Prove that $f$ is a linear combination of the functions $k_{y_i}(x) = min\{x,y_i\}$.

Question

This is exercise 2.4 of "An Introduction to the Theory of Reproducing Kernel Hilbert Spaces" by Paulsen, and it states:

Let $y_0 = 0 < y_1 < \dots < y_n$ be given and let $f: [0,\infty) \to \mathbb R$ be a functions satisfying:

• $f$ is continuous;
• $f(0) =0$;
• $f$ is linear on each of the intervals, $[y_i, y_i+1], 0\leq i \leq n-1$;
• $f$ is constant for $x \geq y_n$.

Prove that $f$ is a linear combination of the functions $k_{y_i}(x) = \min\{x,y_i\}$.

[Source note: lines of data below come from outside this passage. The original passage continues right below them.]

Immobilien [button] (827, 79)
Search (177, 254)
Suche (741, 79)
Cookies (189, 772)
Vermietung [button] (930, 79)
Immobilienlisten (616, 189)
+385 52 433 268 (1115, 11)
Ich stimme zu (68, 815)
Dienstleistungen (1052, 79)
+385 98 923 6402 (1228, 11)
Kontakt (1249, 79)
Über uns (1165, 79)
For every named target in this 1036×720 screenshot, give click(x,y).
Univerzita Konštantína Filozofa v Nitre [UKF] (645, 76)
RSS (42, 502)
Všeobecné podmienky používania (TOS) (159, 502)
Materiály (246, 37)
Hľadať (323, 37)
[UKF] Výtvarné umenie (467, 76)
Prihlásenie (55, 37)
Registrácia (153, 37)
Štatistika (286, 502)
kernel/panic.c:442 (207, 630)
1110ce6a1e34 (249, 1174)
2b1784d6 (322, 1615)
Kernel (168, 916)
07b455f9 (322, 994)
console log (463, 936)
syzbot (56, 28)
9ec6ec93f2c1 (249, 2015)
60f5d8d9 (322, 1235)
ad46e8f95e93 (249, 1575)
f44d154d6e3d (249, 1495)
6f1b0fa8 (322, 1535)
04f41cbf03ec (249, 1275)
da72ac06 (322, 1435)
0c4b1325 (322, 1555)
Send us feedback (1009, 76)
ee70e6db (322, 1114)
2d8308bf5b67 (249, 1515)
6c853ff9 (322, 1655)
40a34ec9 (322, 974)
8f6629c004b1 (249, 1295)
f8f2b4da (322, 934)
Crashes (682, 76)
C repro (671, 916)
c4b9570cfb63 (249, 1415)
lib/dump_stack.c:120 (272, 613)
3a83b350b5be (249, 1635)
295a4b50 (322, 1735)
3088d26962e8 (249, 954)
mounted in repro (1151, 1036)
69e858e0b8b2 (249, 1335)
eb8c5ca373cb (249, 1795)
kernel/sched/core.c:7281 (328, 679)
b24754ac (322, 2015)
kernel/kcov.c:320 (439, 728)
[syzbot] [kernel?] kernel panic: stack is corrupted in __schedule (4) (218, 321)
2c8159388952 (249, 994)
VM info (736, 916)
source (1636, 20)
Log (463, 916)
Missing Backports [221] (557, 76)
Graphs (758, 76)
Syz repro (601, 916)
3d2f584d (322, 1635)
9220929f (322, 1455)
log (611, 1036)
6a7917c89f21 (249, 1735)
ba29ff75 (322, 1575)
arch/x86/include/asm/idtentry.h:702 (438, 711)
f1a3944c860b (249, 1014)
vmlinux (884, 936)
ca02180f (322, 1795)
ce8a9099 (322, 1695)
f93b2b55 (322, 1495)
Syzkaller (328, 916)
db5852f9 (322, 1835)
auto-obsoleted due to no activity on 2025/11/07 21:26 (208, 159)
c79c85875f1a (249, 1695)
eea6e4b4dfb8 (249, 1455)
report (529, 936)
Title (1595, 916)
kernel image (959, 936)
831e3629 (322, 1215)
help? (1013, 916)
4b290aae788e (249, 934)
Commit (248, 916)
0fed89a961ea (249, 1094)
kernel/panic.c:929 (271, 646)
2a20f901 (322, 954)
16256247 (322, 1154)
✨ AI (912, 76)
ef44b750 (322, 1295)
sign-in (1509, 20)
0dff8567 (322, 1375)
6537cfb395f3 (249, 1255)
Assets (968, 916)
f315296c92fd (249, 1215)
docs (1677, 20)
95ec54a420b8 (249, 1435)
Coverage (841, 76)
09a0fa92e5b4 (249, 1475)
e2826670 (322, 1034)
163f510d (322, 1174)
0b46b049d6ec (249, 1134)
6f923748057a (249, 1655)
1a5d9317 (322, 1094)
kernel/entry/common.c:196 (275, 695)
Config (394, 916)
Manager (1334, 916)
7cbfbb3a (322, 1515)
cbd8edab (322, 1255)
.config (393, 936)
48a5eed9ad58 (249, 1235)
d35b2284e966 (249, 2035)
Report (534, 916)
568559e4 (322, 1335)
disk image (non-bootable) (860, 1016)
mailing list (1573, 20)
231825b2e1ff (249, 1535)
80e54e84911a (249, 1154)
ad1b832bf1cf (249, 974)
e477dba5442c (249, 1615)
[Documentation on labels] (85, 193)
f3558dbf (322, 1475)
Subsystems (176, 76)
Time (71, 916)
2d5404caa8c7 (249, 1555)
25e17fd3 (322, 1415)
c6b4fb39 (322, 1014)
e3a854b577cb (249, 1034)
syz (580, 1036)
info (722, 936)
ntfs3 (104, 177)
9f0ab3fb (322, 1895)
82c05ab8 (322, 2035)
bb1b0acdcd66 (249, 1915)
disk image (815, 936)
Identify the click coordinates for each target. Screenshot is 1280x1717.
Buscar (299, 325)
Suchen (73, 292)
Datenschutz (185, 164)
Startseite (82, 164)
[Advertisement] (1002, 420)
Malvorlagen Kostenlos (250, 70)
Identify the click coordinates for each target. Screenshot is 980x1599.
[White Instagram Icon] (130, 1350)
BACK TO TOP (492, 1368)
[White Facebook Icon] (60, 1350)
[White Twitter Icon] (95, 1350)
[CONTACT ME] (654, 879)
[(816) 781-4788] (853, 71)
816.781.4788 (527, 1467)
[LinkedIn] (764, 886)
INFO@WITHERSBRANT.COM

How do you prove this with RKHS theory? Of course, we have that $K(x,y) = \min\{x,y\}$ is a kernel and by Moore's Theorem there exists a unique RKHS $\mathcal H(K)$ of functions on $\mathbb R$. If we now knew that $f$ is in that space, the rest would follow. But how can we conclude that?

Answer 1

Let $V$ be space of all functions $f$ as you described. There are a few easy things to check:

• $V$ is a linear space
• $\dim V = n$ (note that any function $f$ is given by its values in $y_1,\ldots,y_n$)
• $k_{y_1},\ldots,k_{y_n} \in V$
• $k_{y_1},\ldots,k_{y_n}$ are linearly independent (note that any $k_{y_m}$ cannot be a linear combination of $k_{y_1},\ldots,k_{y_{m-1}}$)

By a dimension argument, $k_{y_1},\ldots,k_{y_n}$ forms a basis of $V$, and hence any function $f$ is a linear combination of $k_{y_1},\ldots,k_{y_n}$.